> **WORK REQUEST**
For the entries that follow, retype exactly the lines from the one containing "Task: Open Dashboard via its gauge icon" to the one containing "Task: Open help for Property change history", inclusive, and only those. Images stay out of the copy.

---------- PROVIDED RECORDS ----------

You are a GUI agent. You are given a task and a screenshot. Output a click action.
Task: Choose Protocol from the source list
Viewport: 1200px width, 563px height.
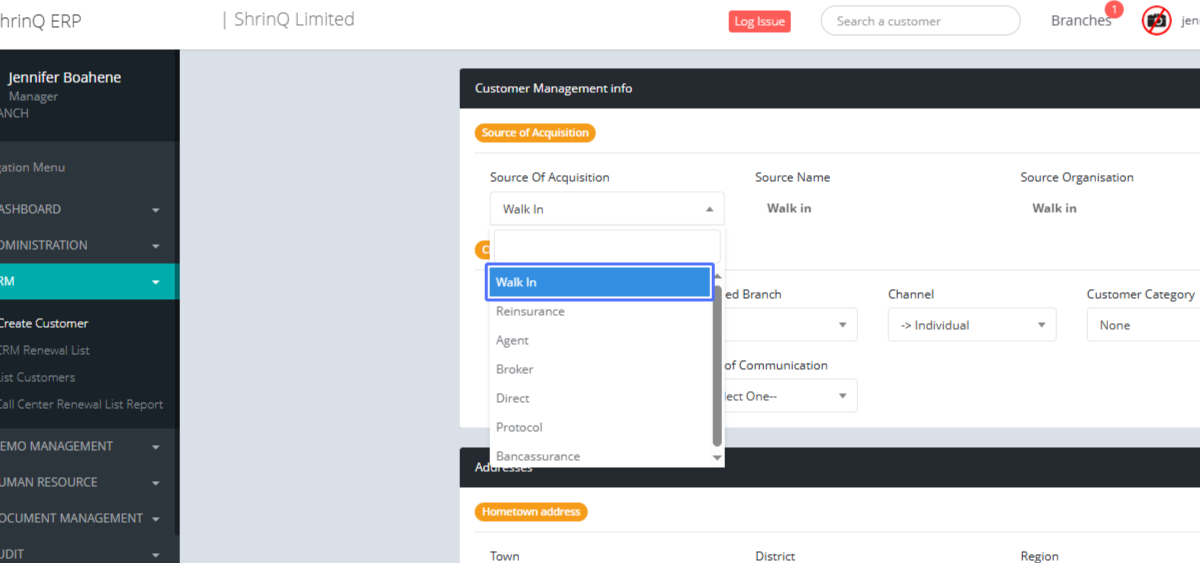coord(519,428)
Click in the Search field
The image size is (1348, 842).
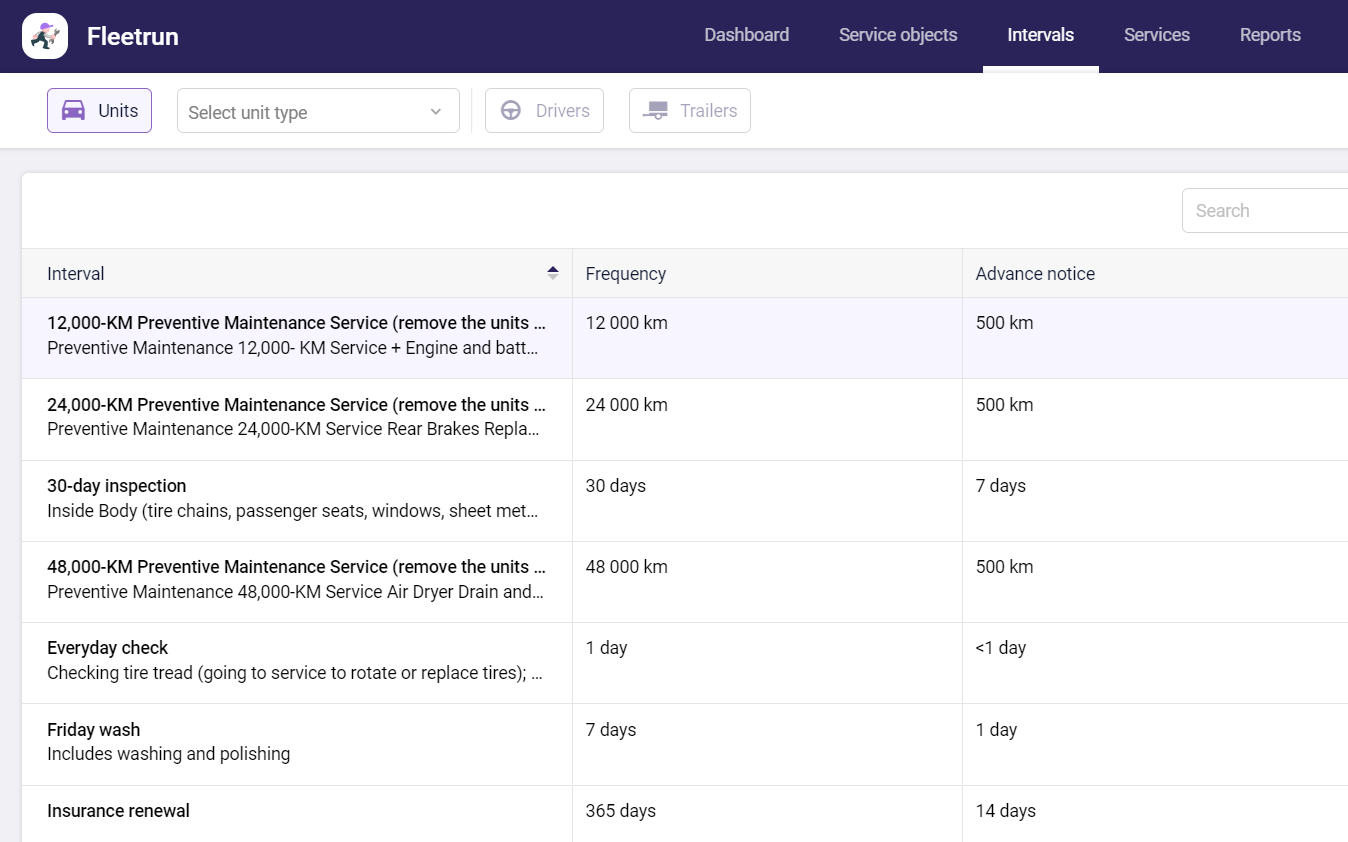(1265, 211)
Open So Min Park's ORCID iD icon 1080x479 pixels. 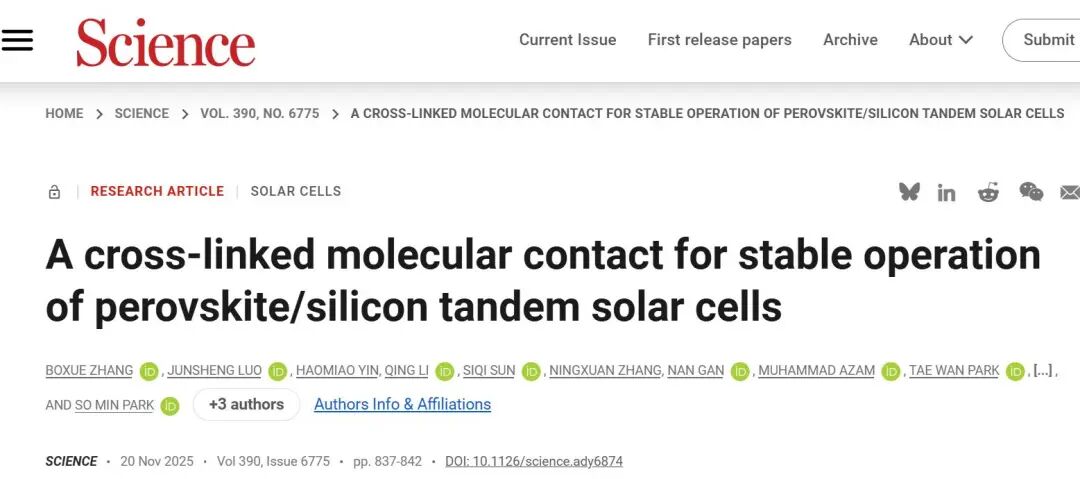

----------
---------- PROVIDED RECORDS ----------

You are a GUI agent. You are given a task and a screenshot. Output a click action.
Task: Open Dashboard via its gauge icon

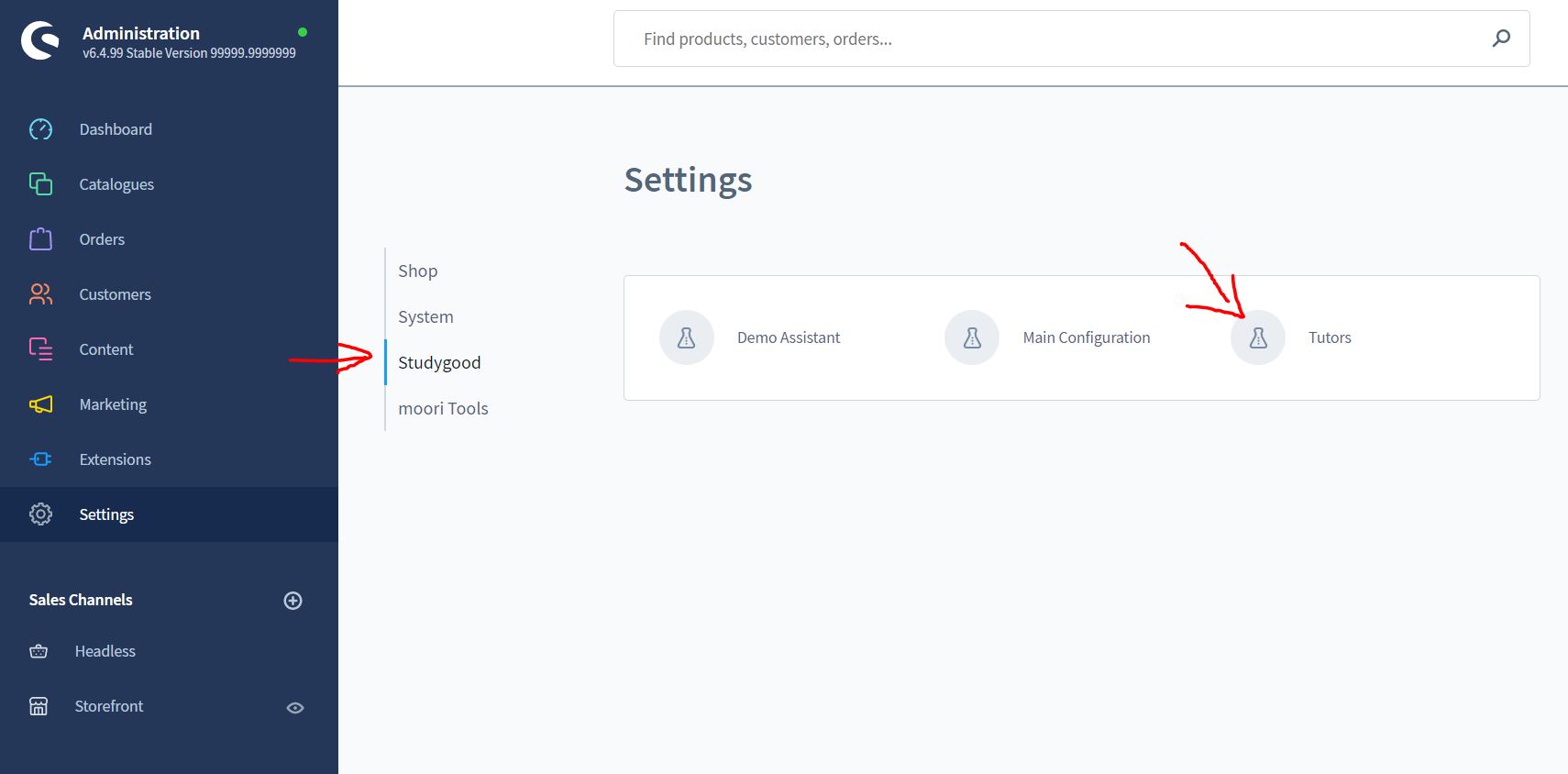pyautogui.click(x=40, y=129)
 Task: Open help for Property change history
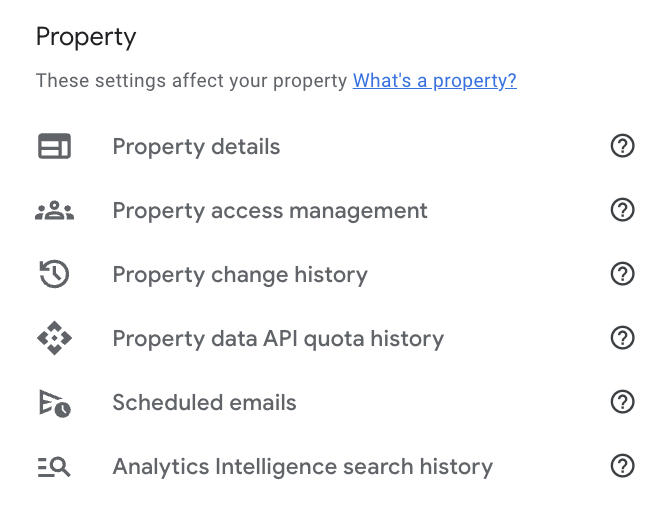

----------

> **ANSWER TO THIS EXERCISE**
Task: Open Dashboard via its gauge icon

pyautogui.click(x=40, y=129)
 Task: Open help for Property change history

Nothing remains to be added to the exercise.